2) Watch and work through our video on the Matlab Publish command.

3) Homework #3 is due 2/07/18 4pm in Ellie Alipour's mailbox in Olin 100. It is:

A) Problems 2.15, 2.17a (no computation), 3.2 and 3.3 (use matlab for your plot) from your text

B) Using the leapfrog integrator, model throwing a ball straight up in the air with linear drag. Find the position as a function of time, and the time it takes the ball to come back to the origin. You may set the mass as 1kg, and the origin at 0, but examine what happens with a variety of initial conditions and drag coefficients. Do at least four cases: two initial velocities that vary by at least an order of magnitude with at least two different drag coefficients that vary by at least an order of magnitude. Discuss what happens as the drag changes and the initial velocity changes. Make sure to increase the number of time-steps so the time it takes for the ball to come back to x=0 converges to 1% or better.

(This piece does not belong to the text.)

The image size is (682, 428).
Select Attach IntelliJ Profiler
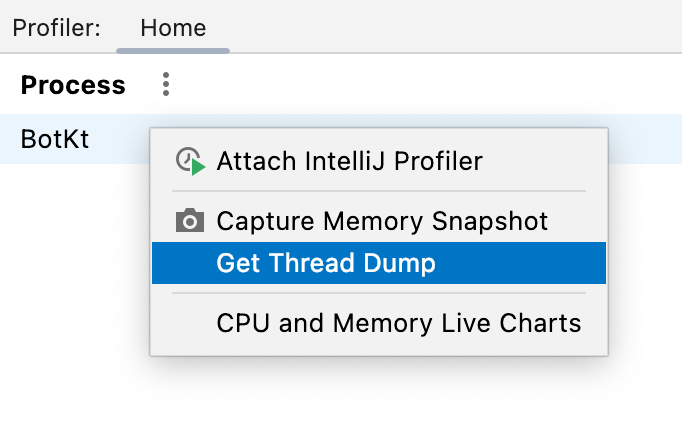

NB This will be the first computational assignment you will do largely by yourself.

C) Show that Euler's formula (e^(ix)=cos(x)+isin(x)) works by expanding both sides to fifth order in x and collecting terms. (It will still work if you collect all terms, but this isn't a math class.)

Note: With the exception of the computational problem and the plotting in 3.3, the problems need to be solved by hand. Using symbolic math solvers is not allowed.

4) Read or re-read Chapter 2.1.1-2.1.7 from The Mathematics Companion, for this week and for Monday. This has far more detail than we will explicitly use in class, but contains the theory behind what we will do.